- _What is asked_:
Write out the lines below word for word, without the pictures.

[Begin Data extract]

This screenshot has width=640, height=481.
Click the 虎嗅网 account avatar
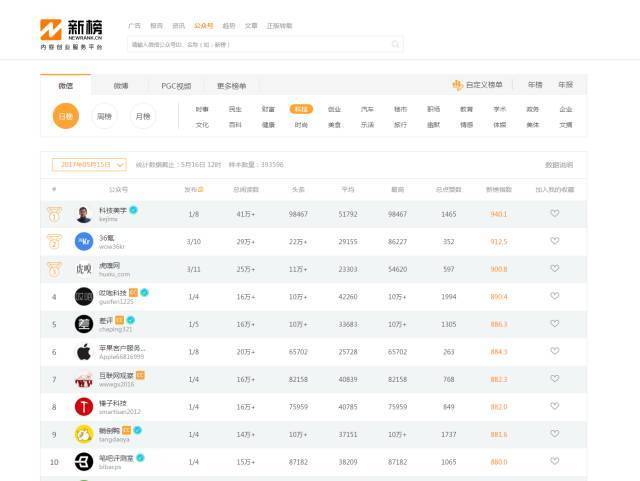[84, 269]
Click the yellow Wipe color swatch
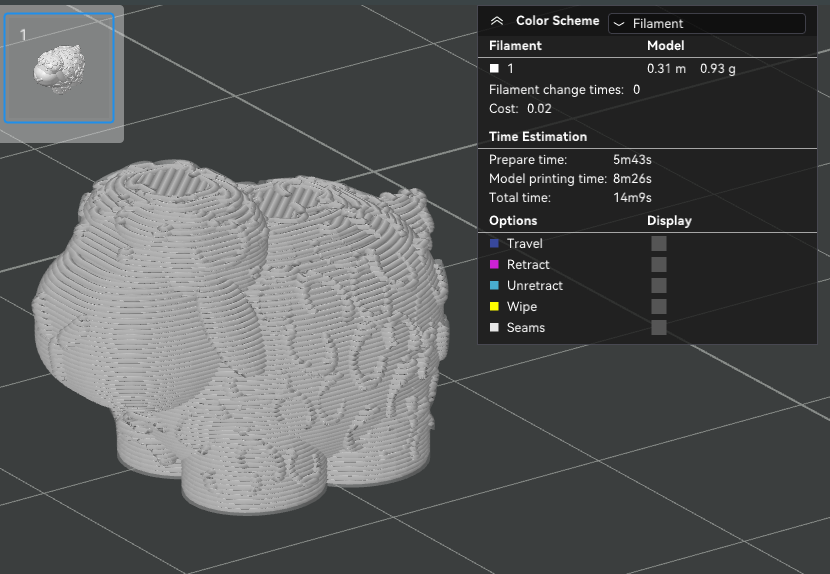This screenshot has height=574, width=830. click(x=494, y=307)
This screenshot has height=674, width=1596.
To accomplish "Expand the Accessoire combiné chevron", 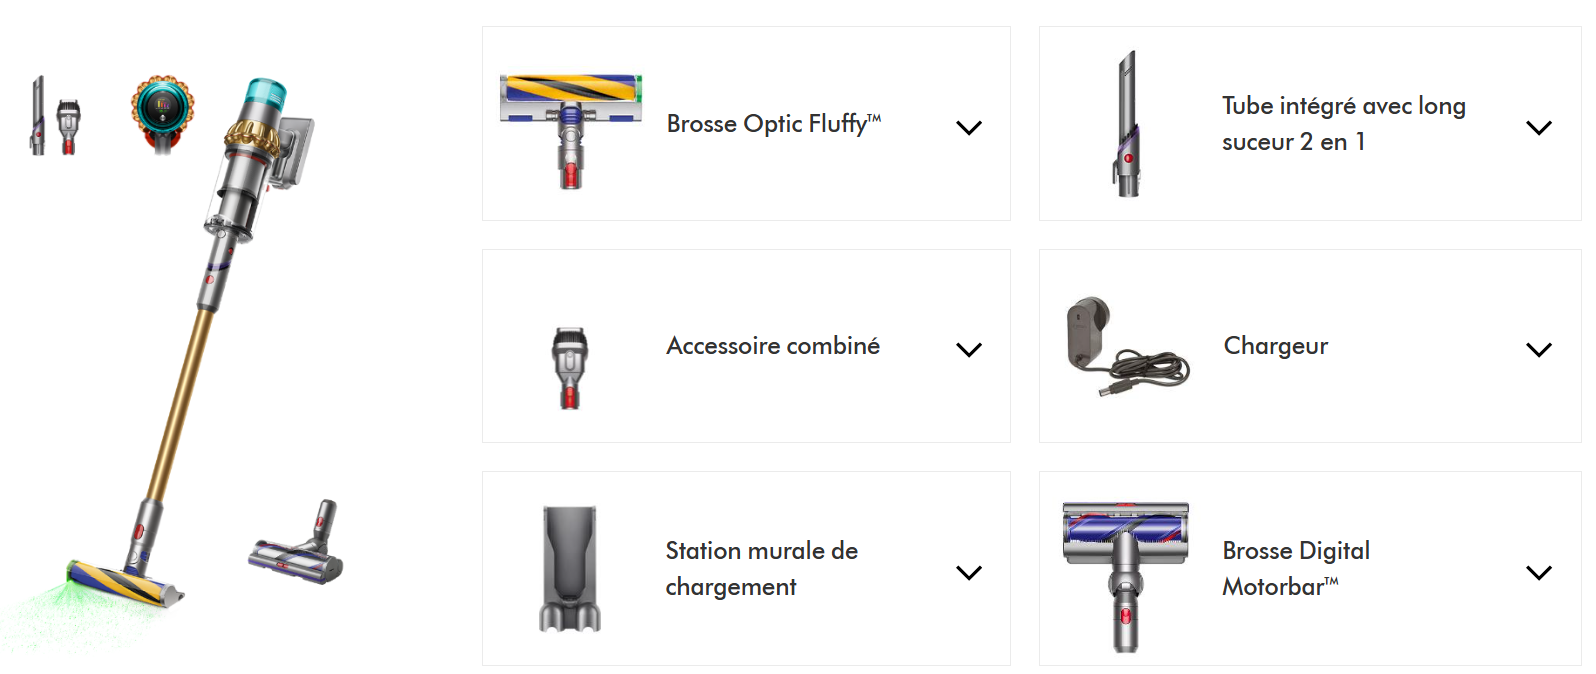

[End Data extract]

- _Response below_:
This screenshot has width=640, height=481.
Click the 虎嗅网 account avatar
[84, 269]
Click the yellow Wipe color swatch
This screenshot has height=574, width=830. click(x=494, y=307)
This screenshot has height=674, width=1596.
To accomplish "Expand the Accessoire combiné chevron", 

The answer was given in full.